Forty years before, Stengel began his baseball playing career in the minors, at precisely the same time and in the same league that Shoeless Joe Jackson did, when hard nosed heroes like Ty Cobb and Honus Wagner ruled in the dead ball era. In 14 seasons “Casey” (a moniker hoisted upon him by old timers because he was from Kansas City, Missouri) played for a number of teams, including the Brooklyn Dodgers, the Pittsburg Pirates, the Philadelphia Phillies, John McGraw’s powerful NY Giants and finally the Boston Braves.


An accomplished batsman with a respectable .284 lifetime batting average, Stengel distinguished himself when it counted, hitting a torrid .393 in three World Series. Playing outfield for the Brooklyn Dodgers, Stengel first saw Babe Ruth as a pitcher in the 1916 World Series. In the 1923 World Series, playing for the rival Giants, Stengel nearly outshone Ruth, now “The Sultan of Swat”, for the Yankees. Stengel hit two game winning home runs, the very first World Series homers hit at Yankee Stadium and one was even an inside the parker! In the end the rival Yanks prevailed, besting the Giants in six games, despite the Casey’s mighty effort.

By the mid 1920’s Casey’s reputation emerged as a “thinking man’s” player. In 1925, he began a lengthy managerial career in the minor leagues before hitting the majors, then back down to the minors. After twenty years managing, lightning finally struck for Casey as he led Milwaukee to an American Association pennant. Then, in 1948 Stengel’s Oakland Oaks won a phenomenal 114 victories and the pennant in the Pacific Coast League. Sport Magazine hailed Stengel as the Minor League Manager of the Year.

After unsuccessful managerial stints with the Dodgers and the Braves, in joining New York Stengel knew that this Yankee team would be different when he said “There is less wrong with this team than any team that I have managed.”

Stengel answered his critics immediately by leading a severely injury-riddled 1949 Yankee team to an unexpected pennant and World Championship. Buoyed by lineups including Berra, DiMaggio, Mantle and underrated pitching, the Yankees reeled in four more consecutive World Series triumphs in 1950, 1951, 1952 and 1953. As the only manager to ever win five consecutive crowns, Stengel achieved this remarkable feat in his first five seasons at the helm of the Yankees. In just 12 seasons, Stengel would win 10 pennants and 7 championships establishing the most powerful dynasty in baseball history. His 37 wins in World Series competition are unsurpassed.

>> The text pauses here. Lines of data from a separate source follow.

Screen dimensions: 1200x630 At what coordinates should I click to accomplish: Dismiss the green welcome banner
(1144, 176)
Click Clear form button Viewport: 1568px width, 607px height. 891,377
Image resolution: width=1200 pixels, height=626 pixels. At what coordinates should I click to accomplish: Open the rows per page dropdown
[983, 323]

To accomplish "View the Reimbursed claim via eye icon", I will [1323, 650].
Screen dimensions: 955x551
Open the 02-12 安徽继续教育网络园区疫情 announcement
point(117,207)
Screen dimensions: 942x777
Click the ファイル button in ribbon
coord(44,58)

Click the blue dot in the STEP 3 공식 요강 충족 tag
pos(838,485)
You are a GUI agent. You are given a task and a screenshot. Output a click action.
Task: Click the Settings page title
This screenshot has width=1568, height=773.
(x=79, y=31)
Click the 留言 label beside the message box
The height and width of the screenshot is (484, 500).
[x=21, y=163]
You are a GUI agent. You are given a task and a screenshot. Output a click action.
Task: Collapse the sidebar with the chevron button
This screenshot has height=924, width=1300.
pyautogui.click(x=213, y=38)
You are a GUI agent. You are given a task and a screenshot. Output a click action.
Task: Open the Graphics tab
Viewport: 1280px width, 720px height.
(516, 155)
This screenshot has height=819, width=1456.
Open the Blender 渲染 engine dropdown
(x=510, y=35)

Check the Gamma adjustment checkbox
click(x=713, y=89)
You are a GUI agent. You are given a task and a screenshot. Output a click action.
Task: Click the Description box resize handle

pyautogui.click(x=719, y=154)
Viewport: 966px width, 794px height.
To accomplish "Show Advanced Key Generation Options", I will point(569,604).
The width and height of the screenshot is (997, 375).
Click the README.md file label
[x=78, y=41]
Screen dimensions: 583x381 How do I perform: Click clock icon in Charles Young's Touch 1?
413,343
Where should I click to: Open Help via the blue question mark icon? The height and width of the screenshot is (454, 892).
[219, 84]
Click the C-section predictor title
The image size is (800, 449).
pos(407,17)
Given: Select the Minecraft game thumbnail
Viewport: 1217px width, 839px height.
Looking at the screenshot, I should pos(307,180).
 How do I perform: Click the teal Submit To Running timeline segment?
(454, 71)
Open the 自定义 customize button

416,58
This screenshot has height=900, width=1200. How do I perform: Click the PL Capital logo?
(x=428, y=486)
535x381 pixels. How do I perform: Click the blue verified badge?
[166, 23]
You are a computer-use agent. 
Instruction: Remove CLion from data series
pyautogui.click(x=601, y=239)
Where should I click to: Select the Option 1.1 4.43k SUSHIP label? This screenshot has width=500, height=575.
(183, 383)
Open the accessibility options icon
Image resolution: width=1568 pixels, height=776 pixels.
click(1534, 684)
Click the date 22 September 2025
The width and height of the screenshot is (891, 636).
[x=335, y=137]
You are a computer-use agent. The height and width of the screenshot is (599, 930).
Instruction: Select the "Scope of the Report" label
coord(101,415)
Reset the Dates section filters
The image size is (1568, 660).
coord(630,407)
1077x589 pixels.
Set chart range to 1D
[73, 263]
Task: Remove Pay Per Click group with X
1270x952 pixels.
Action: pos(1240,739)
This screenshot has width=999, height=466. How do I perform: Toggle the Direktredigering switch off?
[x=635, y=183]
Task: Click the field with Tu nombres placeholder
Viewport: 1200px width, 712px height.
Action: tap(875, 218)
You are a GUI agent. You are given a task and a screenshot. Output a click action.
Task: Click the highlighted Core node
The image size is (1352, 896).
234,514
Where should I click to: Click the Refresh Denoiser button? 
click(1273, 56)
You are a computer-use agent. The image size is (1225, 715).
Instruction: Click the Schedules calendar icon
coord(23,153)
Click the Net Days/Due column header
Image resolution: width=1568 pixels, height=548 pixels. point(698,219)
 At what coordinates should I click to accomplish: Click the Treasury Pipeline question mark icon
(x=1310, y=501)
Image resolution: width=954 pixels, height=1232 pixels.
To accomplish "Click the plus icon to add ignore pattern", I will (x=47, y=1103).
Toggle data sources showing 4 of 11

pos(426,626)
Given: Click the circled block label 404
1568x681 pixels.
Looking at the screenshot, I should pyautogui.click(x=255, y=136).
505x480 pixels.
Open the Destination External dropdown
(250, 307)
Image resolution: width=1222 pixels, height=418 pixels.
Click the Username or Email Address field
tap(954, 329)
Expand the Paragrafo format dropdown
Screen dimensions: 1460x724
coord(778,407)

Furthermore, the New York media loved his “Stengelese”, a point of view and sense of humor that seemed to rub off on his future Hall of Fame catcher, Yogi Berra, of whom Stengel famously said, “He’d fall in a sewer and come up with a gold watch.”

Despite his homespun sayings, Stengel was no fool in running his team. “Casey (Stengel) knew his baseball,” Sparky Anderson once said of him. “He only made it look like he was fooling around. He knew every move that was ever invented and some that we hadn’t even caught on to yet.”

Casey needed a sense of humor and every move he could think of when, after “retiring” from the Yankees after the 1960 season, he agreed to join the New York expansion team, the Mets, from its inaugural season in 1962 to his final retirement in 1965. As a first hand witness to the Meets losing 120 games in their first season, only Stengel could say, “Been in this game one-hundred years, but I see new ways to lose ’em I never knew existed before.”

When Stengel retired from organized baseball for good in 1965, his uniform number “37” was retired by the Yankees. A year later, Stengel was inducted into the Baseball Hall of Fame as a manager.

There has been no other character in the game like Casey Stengel. Although he hailed from Kansas City, it’s obvious that Casey learned the art of surviving and thriving in New York and in baseball, when he said, “Ability is the art of getting credit for all the home runs somebody else hits.”